Aim of the exercise ▸ Pick out every line in the records that contains the string "pixels", matching case exactly, and copy each one.

>>

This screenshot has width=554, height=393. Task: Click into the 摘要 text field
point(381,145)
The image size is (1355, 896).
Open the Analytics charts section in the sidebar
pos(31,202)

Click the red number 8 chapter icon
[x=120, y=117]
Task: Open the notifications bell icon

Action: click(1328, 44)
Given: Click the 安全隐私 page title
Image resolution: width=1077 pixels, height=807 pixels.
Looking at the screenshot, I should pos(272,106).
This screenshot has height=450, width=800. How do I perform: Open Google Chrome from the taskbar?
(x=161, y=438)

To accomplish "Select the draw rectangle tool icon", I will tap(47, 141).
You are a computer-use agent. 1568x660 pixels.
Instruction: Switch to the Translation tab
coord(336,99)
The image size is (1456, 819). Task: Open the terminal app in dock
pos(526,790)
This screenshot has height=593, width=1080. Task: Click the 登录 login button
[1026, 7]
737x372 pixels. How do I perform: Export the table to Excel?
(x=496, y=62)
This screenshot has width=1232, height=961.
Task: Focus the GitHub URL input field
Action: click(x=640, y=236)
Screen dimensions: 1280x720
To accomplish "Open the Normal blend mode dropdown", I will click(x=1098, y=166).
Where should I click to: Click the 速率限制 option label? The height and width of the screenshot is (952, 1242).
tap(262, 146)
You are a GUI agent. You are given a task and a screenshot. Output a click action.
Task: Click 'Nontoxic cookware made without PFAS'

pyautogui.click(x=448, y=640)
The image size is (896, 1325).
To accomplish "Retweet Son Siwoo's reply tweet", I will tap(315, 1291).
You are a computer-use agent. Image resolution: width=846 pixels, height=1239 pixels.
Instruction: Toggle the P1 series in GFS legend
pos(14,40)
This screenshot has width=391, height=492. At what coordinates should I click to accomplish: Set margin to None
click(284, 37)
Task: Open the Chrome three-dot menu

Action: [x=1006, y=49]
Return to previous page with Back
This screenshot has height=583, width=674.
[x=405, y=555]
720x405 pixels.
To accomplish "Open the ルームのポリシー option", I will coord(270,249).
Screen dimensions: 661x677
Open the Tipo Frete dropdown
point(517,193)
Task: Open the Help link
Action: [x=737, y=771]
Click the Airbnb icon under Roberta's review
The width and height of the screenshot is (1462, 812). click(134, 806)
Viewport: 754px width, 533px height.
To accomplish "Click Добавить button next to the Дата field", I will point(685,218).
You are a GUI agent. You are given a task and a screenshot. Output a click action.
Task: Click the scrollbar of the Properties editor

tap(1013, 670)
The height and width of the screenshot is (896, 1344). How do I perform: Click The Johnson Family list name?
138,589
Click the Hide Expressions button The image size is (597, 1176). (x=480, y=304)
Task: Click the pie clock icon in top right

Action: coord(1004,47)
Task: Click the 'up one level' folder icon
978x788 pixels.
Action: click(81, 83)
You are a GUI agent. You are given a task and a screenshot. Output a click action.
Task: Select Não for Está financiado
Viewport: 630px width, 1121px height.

<<

Result of the exercise ▸
Image resolution: width=1077 pixels, height=807 pixels.
You are a computer-use agent. 1568x660 pixels.
737x372 pixels. How do I perform: Export the table to Excel?
You are a computer-use agent. Image resolution: width=846 pixels, height=1239 pixels.
720x405 pixels.
978x788 pixels.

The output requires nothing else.